Een van de "doelen" van alle cellen is om zich te delen en aan elke dochtercel een volledige kopie van het DNA van het organisme te doneren.
Deze celdeling in eukaryoten heet cytokinese en wordt voorafgegaan door mitose. Beide cytokinese en mitose vereisen de deelname van eiwitstructuren die ook bijdragen aan de algemene celarchitectuur in de vorm van de cytoskelet.
Microfilamenten spelen een cruciale rol bij cytokinese omdat ze actinevezels vormen, die belangrijke componenten zijn van de contractiele ring in cytokinese in dierlijke cellen. De specifieke taak van microfilamenten in cytokinese wordt gegeven na een blik op wat microfilamenten en verwante structuren in het algemeen in de cel doen.
Microfilamenten: definitie
Microfilamenten zijn stevige staafjes gemaakt van het eiwit acteren. Dit eiwit heeft een bolvormige vorm wanneer het voor het eerst wordt gesynthetiseerd in de ribosomen van cellen, maar het neemt een lineaire vorm aan die vervolgens wordt gewikkeld in spiraalvormige draden die met elkaar verstrengelen. De afzonderlijke microfilamenten zijn ongeveer 5 nm tot 9 nm (nanometers of miljardsten van een meter) breed en ontworpen om een aanzienlijke treksterkte te hebben.
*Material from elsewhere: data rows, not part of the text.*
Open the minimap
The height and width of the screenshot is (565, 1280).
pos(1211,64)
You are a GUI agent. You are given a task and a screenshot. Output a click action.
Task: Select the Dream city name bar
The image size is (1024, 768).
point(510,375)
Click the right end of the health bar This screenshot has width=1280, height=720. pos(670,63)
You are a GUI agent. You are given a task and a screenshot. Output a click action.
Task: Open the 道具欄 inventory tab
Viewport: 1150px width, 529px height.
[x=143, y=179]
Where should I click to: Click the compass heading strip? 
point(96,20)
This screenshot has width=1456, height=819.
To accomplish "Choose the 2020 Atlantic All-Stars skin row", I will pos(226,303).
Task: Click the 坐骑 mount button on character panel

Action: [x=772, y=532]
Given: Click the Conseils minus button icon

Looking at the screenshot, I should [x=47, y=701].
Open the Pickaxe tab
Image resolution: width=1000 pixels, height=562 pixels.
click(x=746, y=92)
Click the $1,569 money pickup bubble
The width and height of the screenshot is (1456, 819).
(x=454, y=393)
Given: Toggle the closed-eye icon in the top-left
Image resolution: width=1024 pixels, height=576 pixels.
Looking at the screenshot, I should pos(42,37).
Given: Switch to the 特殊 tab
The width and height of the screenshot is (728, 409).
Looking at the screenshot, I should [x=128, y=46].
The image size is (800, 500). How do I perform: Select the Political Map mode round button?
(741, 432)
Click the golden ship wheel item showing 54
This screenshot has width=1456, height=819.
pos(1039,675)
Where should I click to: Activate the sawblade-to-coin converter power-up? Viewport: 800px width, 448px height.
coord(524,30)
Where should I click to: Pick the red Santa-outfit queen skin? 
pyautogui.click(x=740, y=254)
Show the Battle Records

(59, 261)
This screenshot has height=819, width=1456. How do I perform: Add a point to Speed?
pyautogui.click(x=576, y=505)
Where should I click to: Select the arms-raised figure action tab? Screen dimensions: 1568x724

Microfilamenten groeien aan het ene uiteinde sneller dan aan het andere, omdat alle individuele eiwitmoleculen in deze filamenten elektrische polariteit en allemaal in dezelfde richting. Dit laat het ene uiteinde van een bepaald microfilament elektrisch positiever en het andere elektrisch negatiever.
Rol van microfilamenten
Microfilamenten zijn, zoals opgemerkt, vaste, staafachtige structuren die zijn samengesteld uit actine. Ze bieden structurele ondersteuning en spelen een rol bij fagocytose, wat de inname is door eenvoudig het opslokken van ongewenste vreemde stoffen met het doel ze kwijt te raken, soms daarna ze verteren. Microfilamenten nemen ook deel aan de beweging van cellen en organellen en ook aan celdeling, zoals je zult zien.
De cytoskelet is een systeem van microscopisch kleine moleculaire filamenten in het cytoplasma van eukaryote cellen. Microfilamenten functioneren als een van de drie belangrijkste bijdragers aan dit netwerk, de andere zijn: tussenliggende vezels en microtubuli.
Het cytoskelet biedt extra structurele ondersteuning aan cellen zonder celwanden, zorgt voor cel- en organelmotiliteit (beweging) en neemt op verschillende niveaus deel aan celdeling (mitose en cytokinese).
Andere componenten van het cytoskelet
De belangrijkste bijdrage aan het cytoskelet zijn waarschijnlijk de microtubuli, holle structuren gemaakt van subeenheden bestaande uit een eiwit genaamd tubuline. Intermediaire filamenten helpen de buitenkant van de cel vorm te geven en versterken het werk van het cytoskelet op het celinterieur als geheel.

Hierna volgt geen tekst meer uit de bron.